• [Exercise details]: Copy out all of the material below, word for word and line for line.

• [Input rows]:
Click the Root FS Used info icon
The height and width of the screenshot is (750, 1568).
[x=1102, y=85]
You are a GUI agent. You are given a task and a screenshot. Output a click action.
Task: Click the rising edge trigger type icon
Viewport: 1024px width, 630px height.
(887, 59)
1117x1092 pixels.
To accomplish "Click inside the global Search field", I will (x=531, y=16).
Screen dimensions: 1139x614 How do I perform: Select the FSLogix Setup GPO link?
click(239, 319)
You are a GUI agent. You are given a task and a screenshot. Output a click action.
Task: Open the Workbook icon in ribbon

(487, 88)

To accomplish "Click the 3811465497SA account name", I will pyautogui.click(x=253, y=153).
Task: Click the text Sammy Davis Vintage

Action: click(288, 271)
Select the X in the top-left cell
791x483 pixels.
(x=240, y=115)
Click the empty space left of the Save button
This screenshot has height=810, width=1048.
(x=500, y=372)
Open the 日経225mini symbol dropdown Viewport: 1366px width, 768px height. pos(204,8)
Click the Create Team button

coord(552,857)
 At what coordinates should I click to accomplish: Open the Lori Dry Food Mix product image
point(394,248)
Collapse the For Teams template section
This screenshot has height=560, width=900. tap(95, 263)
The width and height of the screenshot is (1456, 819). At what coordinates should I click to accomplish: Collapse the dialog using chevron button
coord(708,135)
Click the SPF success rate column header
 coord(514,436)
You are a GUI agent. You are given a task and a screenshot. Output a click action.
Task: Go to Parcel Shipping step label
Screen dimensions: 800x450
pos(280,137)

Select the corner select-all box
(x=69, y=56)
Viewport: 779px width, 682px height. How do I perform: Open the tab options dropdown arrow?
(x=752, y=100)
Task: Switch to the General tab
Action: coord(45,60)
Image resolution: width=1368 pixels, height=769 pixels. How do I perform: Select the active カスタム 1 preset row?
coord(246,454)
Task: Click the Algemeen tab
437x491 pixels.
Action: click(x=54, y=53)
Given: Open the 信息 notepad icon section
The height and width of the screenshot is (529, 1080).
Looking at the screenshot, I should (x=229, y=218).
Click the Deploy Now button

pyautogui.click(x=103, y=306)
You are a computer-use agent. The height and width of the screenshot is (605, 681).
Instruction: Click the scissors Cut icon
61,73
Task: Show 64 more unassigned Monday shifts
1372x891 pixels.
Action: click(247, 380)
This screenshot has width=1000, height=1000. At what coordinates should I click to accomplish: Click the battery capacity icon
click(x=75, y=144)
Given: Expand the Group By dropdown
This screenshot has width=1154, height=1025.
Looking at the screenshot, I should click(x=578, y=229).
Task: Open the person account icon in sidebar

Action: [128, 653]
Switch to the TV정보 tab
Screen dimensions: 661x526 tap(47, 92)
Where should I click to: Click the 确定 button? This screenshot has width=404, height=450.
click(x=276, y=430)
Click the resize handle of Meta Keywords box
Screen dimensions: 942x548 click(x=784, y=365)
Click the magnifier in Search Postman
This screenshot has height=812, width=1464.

• [Full response]:
Click the Root FS Used info icon
The height and width of the screenshot is (750, 1568).
[x=1102, y=85]
You are a GUI agent. You are given a task and a screenshot. Output a click action.
Task: Click the rising edge trigger type icon
Viewport: 1024px width, 630px height.
(887, 59)
1117x1092 pixels.
To accomplish "Click inside the global Search field", I will (x=531, y=16).
Screen dimensions: 1139x614 How do I perform: Select the FSLogix Setup GPO link?
click(239, 319)
You are a GUI agent. You are given a task and a screenshot. Output a click action.
Task: Open the Workbook icon in ribbon

(487, 88)

To accomplish "Click the 3811465497SA account name", I will pyautogui.click(x=253, y=153).
Task: Click the text Sammy Davis Vintage

Action: click(288, 271)
Select the X in the top-left cell
791x483 pixels.
(x=240, y=115)
Click the empty space left of the Save button
This screenshot has height=810, width=1048.
(x=500, y=372)
Open the 日経225mini symbol dropdown Viewport: 1366px width, 768px height. pos(204,8)
Click the Create Team button

coord(552,857)
 At what coordinates should I click to accomplish: Open the Lori Dry Food Mix product image
point(394,248)
Collapse the For Teams template section
This screenshot has height=560, width=900. tap(95, 263)
The width and height of the screenshot is (1456, 819). At what coordinates should I click to accomplish: Collapse the dialog using chevron button
coord(708,135)
Click the SPF success rate column header
 coord(514,436)
You are a GUI agent. You are given a task and a screenshot. Output a click action.
Task: Go to Parcel Shipping step label
Screen dimensions: 800x450
pos(280,137)

Select the corner select-all box
(x=69, y=56)
Viewport: 779px width, 682px height. How do I perform: Open the tab options dropdown arrow?
(x=752, y=100)
Task: Switch to the General tab
Action: coord(45,60)
Image resolution: width=1368 pixels, height=769 pixels. How do I perform: Select the active カスタム 1 preset row?
coord(246,454)
Task: Click the Algemeen tab
437x491 pixels.
Action: click(x=54, y=53)
Given: Open the 信息 notepad icon section
The height and width of the screenshot is (529, 1080).
Looking at the screenshot, I should (x=229, y=218).
Click the Deploy Now button

pyautogui.click(x=103, y=306)
You are a computer-use agent. The height and width of the screenshot is (605, 681).
Instruction: Click the scissors Cut icon
61,73
Task: Show 64 more unassigned Monday shifts
1372x891 pixels.
Action: click(247, 380)
This screenshot has width=1000, height=1000. At what coordinates should I click to accomplish: Click the battery capacity icon
click(x=75, y=144)
Given: Expand the Group By dropdown
This screenshot has width=1154, height=1025.
Looking at the screenshot, I should click(x=578, y=229).
Task: Open the person account icon in sidebar

Action: [128, 653]
Switch to the TV정보 tab
Screen dimensions: 661x526 tap(47, 92)
Where should I click to: Click the 确定 button? This screenshot has width=404, height=450.
click(x=276, y=430)
Click the resize handle of Meta Keywords box
Screen dimensions: 942x548 click(x=784, y=365)
Click the magnifier in Search Postman
This screenshot has height=812, width=1464.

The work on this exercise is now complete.